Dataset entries

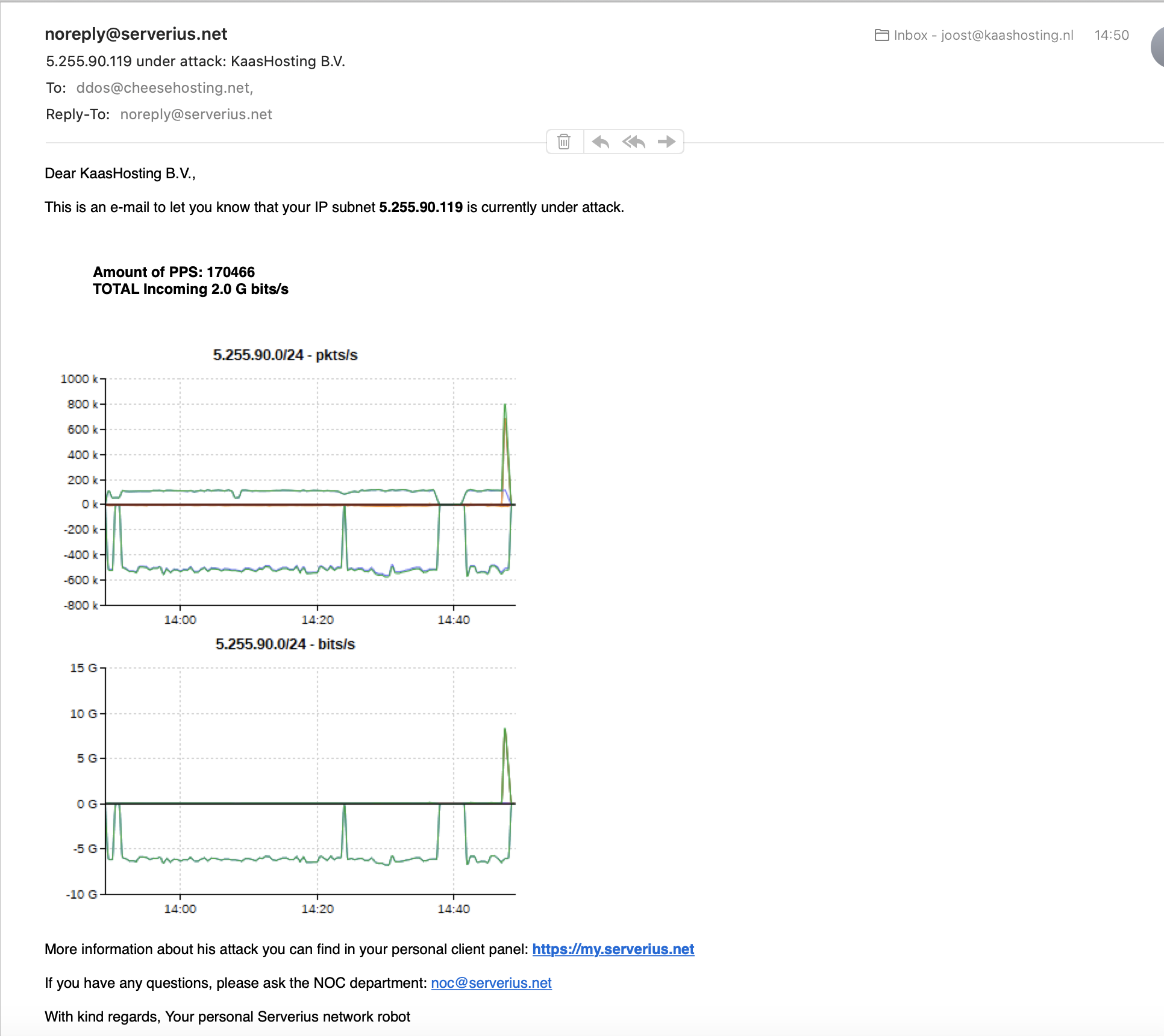1164x1036 pixels.
Task: Click the reply arrow icon
Action: [600, 142]
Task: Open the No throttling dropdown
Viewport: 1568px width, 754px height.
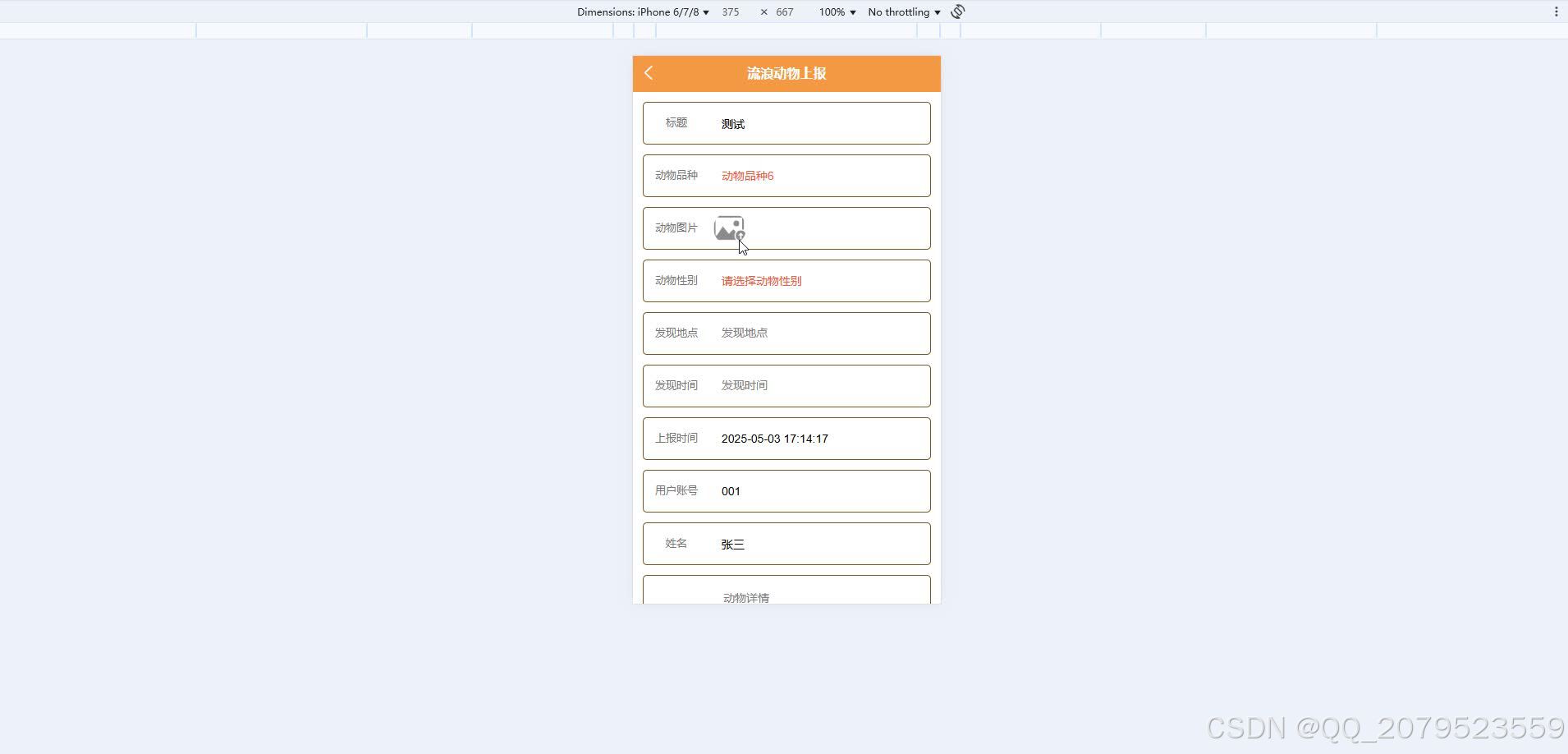Action: tap(901, 11)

Exercise goal:
Verbatim, write out the line containing "Task: Open the No throttling dropdown" and all later lines through the end of the records, leaving every picture out.

Written solution:
Task: Open the No throttling dropdown
Viewport: 1568px width, 754px height.
Action: tap(901, 11)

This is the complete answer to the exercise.